Interpretability
Working out what's actually happening inside a model — distinct from explainability, much harder, and the only approach that could tell you what a system will do before it does it.
When not to use it
- As a substitute for an interpretable model. For high-stakes tabular decisions, Rudin's argument holds: use something readable.
- As a deployment gate. It's research. It won't tell you your model is safe this quarter.
- Probing as evidence of use. Finding information in activations doesn't mean the model uses it.
- Reading neurons directly. Superposition means they respond to unrelated things by design.
Reach for something else instead
- Inherently interpretable models — decision trees, linear models, GAMs. For high-stakes applied work, often the right answer.
- Explainability methods — cheaper, post-hoc, and they explain the explanation.
- Behavioural evaluation — tests what it did on inputs you thought of. Necessary, insufficient.

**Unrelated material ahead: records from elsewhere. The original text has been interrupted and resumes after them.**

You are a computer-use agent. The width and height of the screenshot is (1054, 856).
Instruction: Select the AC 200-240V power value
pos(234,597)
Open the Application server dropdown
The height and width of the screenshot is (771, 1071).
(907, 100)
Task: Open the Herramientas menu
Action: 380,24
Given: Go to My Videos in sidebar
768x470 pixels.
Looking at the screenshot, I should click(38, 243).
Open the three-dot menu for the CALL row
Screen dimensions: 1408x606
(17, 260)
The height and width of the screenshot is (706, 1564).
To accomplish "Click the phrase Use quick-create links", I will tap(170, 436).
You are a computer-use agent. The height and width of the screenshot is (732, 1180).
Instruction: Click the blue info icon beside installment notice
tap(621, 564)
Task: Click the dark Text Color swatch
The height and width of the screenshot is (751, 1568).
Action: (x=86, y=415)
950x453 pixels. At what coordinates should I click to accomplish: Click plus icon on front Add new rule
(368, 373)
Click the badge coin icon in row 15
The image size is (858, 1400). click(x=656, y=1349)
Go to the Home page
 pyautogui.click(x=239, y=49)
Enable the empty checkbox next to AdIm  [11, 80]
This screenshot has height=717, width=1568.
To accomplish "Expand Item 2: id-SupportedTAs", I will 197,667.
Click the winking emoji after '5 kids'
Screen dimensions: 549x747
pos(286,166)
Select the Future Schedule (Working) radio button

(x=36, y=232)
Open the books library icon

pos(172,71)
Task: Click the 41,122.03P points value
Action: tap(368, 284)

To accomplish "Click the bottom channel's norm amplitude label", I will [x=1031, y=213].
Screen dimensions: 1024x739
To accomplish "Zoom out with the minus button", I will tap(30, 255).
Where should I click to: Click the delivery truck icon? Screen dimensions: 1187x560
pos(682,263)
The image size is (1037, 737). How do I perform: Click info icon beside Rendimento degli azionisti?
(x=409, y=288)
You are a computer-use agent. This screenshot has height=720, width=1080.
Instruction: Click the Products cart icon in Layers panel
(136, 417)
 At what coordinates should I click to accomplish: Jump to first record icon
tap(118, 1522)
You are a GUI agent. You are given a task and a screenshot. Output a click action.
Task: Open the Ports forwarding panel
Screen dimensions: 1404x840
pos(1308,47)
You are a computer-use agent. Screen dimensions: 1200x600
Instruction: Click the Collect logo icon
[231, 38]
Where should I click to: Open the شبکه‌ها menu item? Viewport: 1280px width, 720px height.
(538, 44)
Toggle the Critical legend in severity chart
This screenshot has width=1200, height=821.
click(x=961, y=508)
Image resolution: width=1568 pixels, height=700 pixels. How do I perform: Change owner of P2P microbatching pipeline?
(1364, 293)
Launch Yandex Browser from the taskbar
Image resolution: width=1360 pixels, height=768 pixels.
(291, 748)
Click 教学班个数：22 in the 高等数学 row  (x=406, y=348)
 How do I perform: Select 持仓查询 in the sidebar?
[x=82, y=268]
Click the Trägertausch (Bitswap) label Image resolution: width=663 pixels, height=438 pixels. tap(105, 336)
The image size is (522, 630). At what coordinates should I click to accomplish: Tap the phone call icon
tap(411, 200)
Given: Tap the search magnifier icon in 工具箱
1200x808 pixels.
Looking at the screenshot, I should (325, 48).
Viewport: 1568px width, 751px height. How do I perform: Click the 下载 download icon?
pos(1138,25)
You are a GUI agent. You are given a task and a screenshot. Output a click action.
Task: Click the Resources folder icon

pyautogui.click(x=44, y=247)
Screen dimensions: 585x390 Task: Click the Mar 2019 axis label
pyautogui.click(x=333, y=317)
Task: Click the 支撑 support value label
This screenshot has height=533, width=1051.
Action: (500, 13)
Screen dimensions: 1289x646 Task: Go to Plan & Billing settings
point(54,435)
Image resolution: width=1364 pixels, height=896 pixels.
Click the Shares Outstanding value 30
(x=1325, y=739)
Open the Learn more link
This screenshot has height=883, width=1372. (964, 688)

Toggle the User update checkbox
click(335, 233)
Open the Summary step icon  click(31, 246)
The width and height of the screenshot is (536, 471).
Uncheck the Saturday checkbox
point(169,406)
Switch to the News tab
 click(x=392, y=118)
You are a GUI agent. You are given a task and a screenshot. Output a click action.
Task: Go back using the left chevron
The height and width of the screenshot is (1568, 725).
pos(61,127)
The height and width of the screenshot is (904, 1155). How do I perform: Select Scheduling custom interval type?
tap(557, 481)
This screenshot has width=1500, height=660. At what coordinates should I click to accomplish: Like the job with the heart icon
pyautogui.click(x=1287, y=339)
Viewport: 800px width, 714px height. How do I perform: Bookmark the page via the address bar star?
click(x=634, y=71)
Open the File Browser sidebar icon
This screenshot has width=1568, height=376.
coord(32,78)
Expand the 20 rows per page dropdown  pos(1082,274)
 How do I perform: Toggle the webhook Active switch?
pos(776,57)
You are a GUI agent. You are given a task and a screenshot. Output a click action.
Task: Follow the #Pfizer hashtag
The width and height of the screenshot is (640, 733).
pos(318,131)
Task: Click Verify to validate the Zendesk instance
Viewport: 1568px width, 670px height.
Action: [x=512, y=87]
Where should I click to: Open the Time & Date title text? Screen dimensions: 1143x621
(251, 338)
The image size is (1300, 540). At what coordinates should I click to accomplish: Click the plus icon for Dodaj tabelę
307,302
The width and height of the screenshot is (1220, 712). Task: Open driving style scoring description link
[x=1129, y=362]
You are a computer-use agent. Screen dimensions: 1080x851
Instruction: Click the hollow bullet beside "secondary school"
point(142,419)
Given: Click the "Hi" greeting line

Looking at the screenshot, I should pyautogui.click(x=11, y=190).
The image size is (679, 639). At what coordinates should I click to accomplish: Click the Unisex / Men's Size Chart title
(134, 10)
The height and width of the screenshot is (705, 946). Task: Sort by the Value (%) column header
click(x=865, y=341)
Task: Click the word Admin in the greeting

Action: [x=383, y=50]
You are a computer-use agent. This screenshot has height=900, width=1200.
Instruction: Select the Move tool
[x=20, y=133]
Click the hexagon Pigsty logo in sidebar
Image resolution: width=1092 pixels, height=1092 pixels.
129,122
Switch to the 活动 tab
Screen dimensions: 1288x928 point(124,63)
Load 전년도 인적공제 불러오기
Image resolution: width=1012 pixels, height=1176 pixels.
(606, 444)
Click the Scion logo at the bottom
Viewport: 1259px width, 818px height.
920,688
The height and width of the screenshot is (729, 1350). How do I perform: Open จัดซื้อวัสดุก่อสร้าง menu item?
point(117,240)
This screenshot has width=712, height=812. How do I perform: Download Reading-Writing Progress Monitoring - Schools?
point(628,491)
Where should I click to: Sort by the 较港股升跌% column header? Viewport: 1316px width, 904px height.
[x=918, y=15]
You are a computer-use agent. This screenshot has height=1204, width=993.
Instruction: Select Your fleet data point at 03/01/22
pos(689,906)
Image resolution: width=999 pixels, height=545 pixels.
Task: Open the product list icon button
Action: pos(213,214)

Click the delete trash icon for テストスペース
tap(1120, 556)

- Steering vectors — the practical spillover; useful now.
Sources & further reading
- Elhage et al. (2022), Toy Models of Superposition — why neurons aren't the unit; features outnumber dimensions.
- Templeton et al. (2024), Scaling Monosemanticity: Extracting Interpretable Features from Claude 3 Sonnet — sparse autoencoders at production scale; features that are legible and steerable.
- Rudin (2019), Stop Explaining Black Box Machine Learning Models for High Stakes Decisions and Use Interpretable Models Instead — the argument against the whole approach, for the cases where it applies.
Primary sources, listed so you can check the claims on this page rather than take them on trust.
Where people go wrong
- Conflating it with explainability. One tells a story about a decision; the other finds the mechanism.
- Expecting neurons to be interpretable. Superposition means they aren't, on purpose.
- Treating probe accuracy as evidence the model relies on that information.
- Assuming feature-level understanding gives behaviour-level understanding. That step isn't established.